- TASK REQUIREMENTS
Report how many lines below contain the word "Terms". Give only the number.
:::::
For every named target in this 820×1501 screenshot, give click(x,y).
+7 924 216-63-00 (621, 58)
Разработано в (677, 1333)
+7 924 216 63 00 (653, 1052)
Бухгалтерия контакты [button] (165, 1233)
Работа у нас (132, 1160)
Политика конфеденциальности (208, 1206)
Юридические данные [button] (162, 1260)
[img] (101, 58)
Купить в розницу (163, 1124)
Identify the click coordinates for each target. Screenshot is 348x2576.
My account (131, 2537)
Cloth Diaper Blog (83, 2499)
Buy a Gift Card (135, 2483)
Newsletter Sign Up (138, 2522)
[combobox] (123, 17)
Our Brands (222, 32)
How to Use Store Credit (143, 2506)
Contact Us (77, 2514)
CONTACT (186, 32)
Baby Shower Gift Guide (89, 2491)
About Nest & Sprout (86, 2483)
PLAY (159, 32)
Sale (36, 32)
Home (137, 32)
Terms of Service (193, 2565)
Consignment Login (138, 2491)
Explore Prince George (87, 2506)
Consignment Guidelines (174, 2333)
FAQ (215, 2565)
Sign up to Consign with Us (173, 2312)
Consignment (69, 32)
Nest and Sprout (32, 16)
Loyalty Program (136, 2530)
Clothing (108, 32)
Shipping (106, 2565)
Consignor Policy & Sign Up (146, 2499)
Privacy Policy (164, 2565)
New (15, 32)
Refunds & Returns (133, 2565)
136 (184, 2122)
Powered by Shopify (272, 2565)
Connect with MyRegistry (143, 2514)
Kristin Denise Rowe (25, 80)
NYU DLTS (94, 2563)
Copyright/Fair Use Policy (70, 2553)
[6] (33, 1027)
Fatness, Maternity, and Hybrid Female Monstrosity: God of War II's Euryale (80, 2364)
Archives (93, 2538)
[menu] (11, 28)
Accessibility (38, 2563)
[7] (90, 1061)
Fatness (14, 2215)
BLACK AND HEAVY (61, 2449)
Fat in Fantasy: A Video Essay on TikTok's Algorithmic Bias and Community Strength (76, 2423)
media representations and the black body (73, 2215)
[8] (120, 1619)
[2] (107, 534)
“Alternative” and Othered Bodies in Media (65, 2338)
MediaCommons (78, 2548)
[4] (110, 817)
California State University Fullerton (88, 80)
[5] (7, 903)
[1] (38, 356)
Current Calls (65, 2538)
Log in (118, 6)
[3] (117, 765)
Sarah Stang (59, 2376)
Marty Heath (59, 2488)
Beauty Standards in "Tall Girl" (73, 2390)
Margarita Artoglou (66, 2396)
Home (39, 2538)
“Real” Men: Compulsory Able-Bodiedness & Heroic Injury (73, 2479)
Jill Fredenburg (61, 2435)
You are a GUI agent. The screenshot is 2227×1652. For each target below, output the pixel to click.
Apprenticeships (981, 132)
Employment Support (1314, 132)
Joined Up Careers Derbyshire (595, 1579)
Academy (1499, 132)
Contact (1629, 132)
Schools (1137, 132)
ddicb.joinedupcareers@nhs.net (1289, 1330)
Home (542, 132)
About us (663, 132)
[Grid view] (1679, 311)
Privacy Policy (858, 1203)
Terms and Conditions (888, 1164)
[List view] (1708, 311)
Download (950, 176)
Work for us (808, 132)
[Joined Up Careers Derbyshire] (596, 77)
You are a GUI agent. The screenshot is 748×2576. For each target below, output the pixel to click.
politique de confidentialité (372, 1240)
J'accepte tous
:::::
- ANSWER
2